Places in the Heart premiered at the 35th Berlin International Film Festival, where it competed for the Golden Bear, while Benton won the Silver Bear for Best Director. It  was theatrically released on September 21, 1984, by Tri-Star Pictures to critical and commercial success. Reviewers praised Benton's screenplay and direction and performances of the cast (particularly of Field, Malkovich and Crouse), while the film grossed $34.9 million against a $9.5 million budget. The film received seven nominations at the 57th Academy Awards including for the Best Picture and won two: Best Actress (for Field), and Best Original Screenplay.

Plot
It is 1935 in Waxahachie, Texas, a small town in the grip of the Great Depression. One Sunday afternoon, the sheriff, Royce Spalding, goes to investigate gun shots at the rail yards. A cheerfully drunk black teenager, Wylie, is firing a revolver. He reaches an empty chamber and, thinking the gun is empty, he aims at the sheriff, killing him.  Royce's body is brought home to his widow, Edna, and their children. A truckload of vigilantes drags Wylie's body behind them, stopping in front of the Spalding house. Later, Wylie's friends take his body down from a tree. The two men are buried on the same day.

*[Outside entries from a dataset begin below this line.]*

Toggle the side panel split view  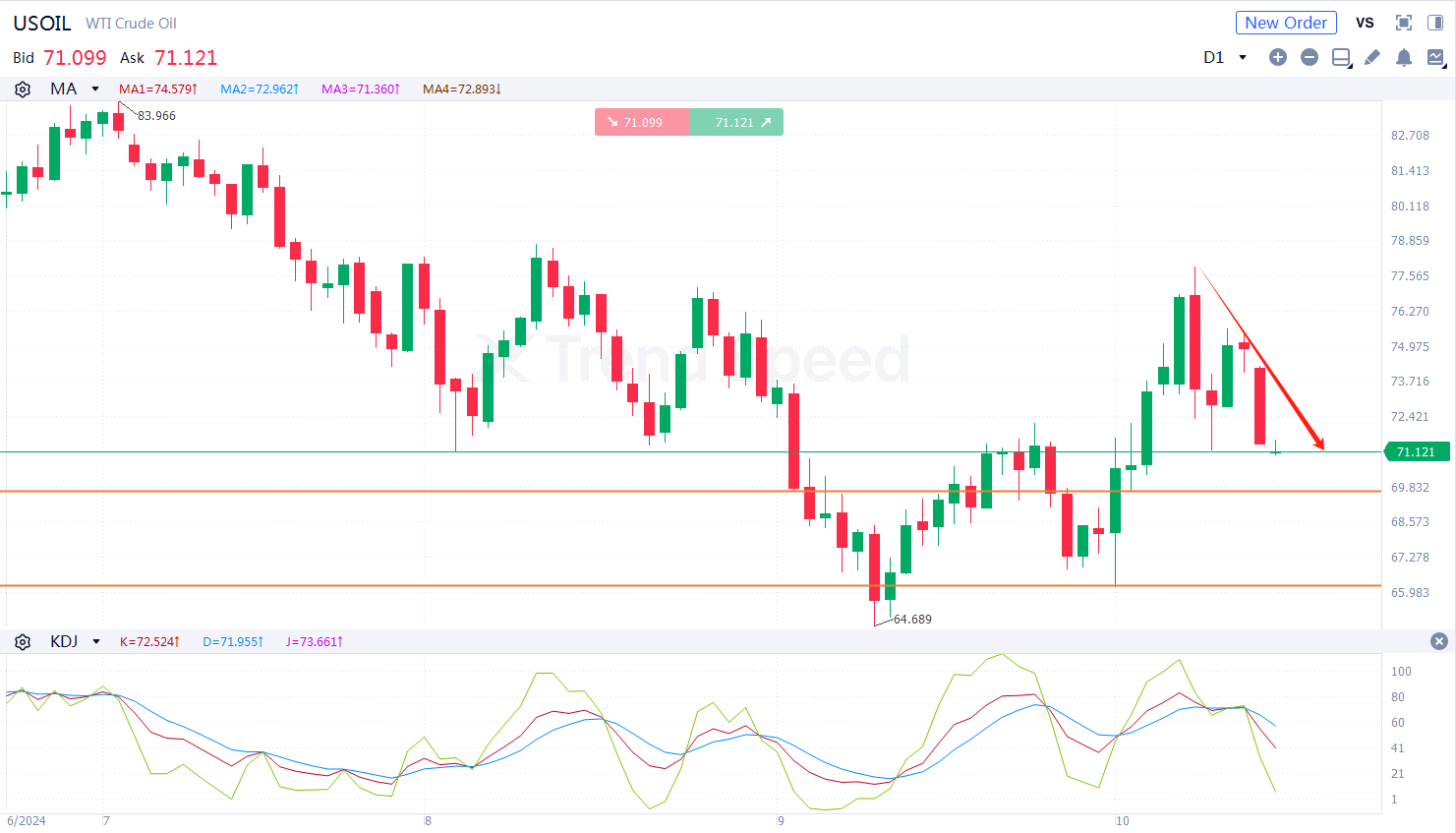[1435, 23]
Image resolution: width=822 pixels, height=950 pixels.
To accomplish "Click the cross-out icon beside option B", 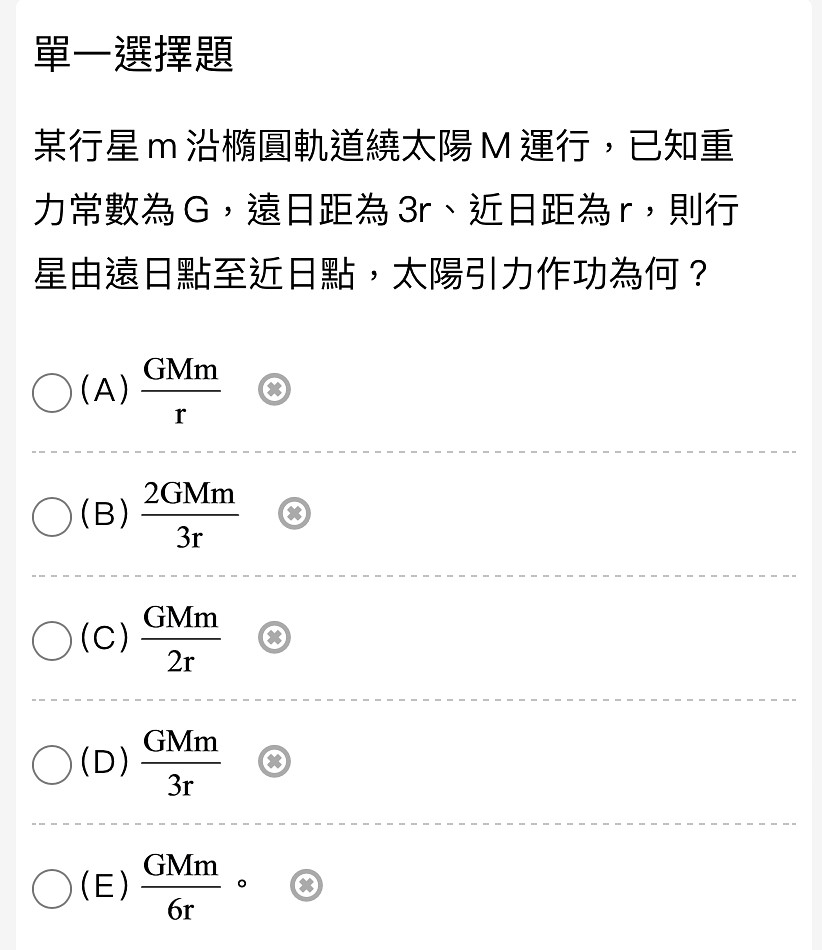I will click(294, 514).
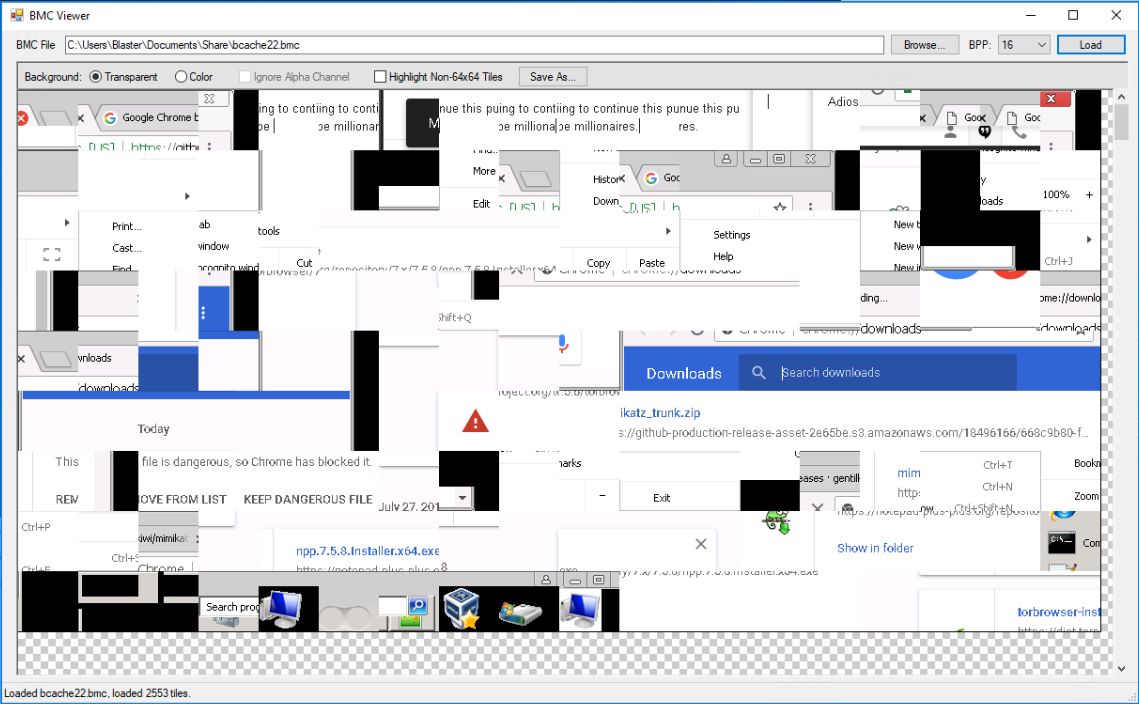Enable the Highlight Non-64x64 Tiles checkbox
1139x704 pixels.
pos(378,76)
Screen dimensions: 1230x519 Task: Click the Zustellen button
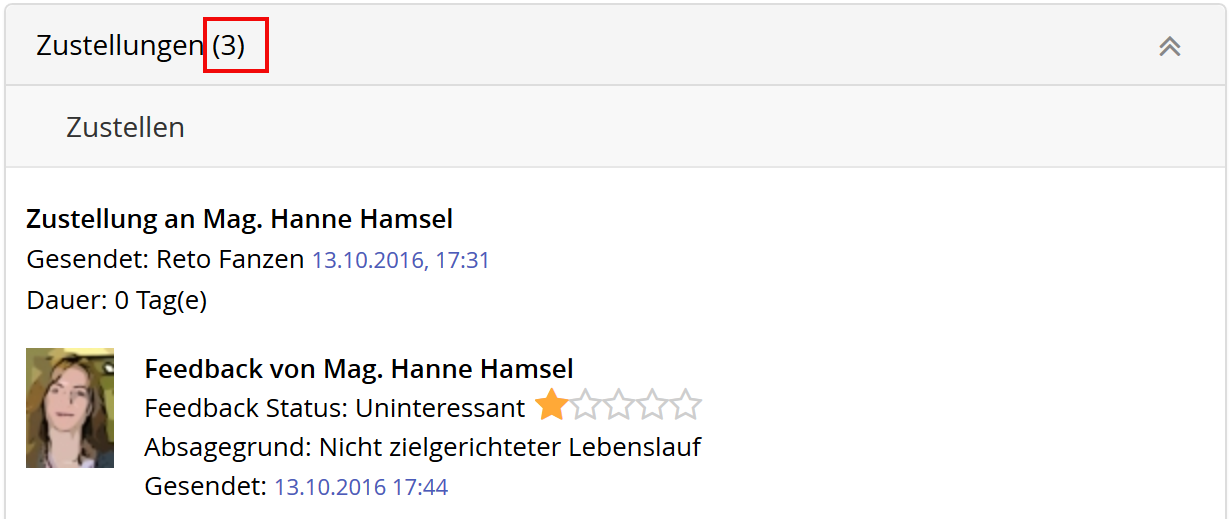(125, 127)
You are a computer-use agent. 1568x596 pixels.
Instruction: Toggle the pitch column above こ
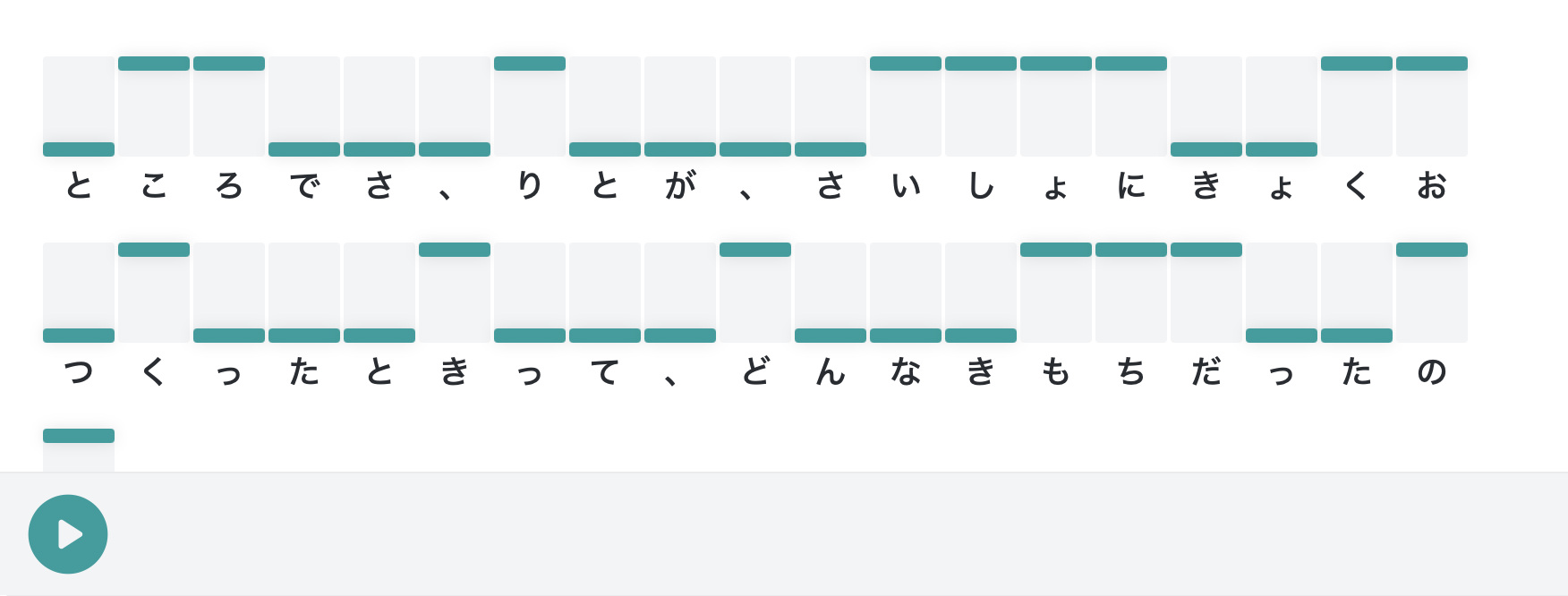[x=154, y=106]
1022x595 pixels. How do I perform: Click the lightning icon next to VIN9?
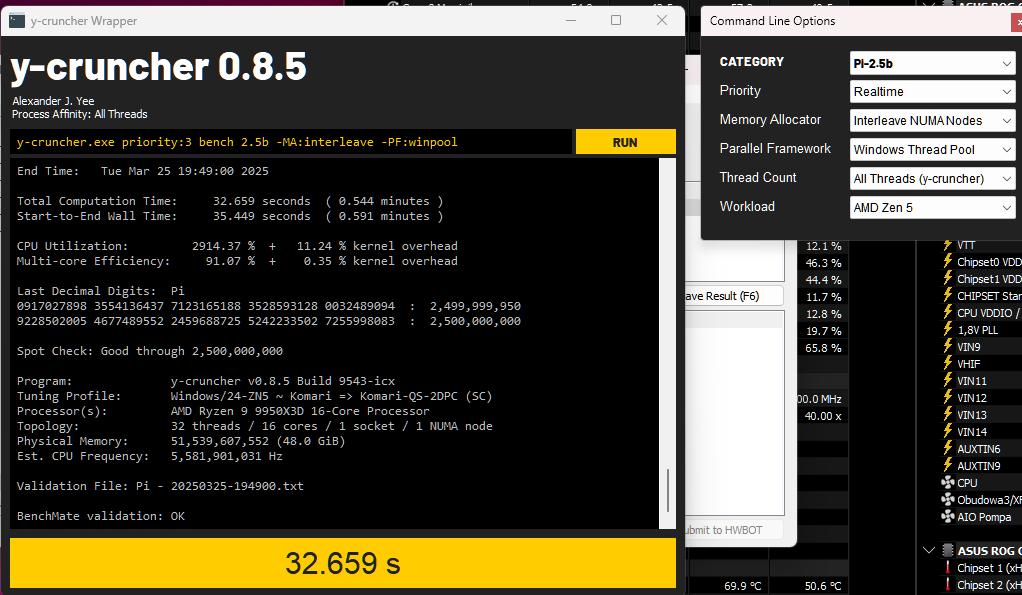tap(948, 347)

Edna must now raise her children alone. She is comforted by her sister, Margaret, who helps with the funeral. A drifter and handyman, a black man named Moses “Moze” Hadner appears at her door the night of the funeral, asking for work. He offers to plant cotton on her 40 acres, citing his  experience. Edna feeds him and sends him on his way. The next morning, she finds him chopping wood in her yard. She makes him breakfast. Moze steals some silver spoons and goes.

The bank has a note on the family farm, and the price for cotton is plummeting. The local banker, Albert Denby, insists she needs to sell the farm.

When the police find Moze with her silver, they bring him back to confirm the theft, Edna says she has hired him and explains the spoons. The next day, Edna tells Denby she will not sell the farm. He is appalled that she is taking advice from a black man. Later, he visits the farm and forces her to take his brother-in-law, Will, blinded in World War I, as a paid lodger. 

Frank gets caught smoking at school. Edna is forced into yet another male role previously performed by her husband, as she must punish Frank. Edna gathers instructions from Frank as to the way she should spank him; she hesitates, then delivers the punishment while Moze and Possum empathize from outside. Frank takes his spanking bravely, while Edna confides to Will that she will not do this again and that she dearly misses her husband.

Will is slow to warm up to Edna's children, but they eventually become close. He rescues her daughter, Possum, during a tornado that levels part of town but leaves the Spalding house standing.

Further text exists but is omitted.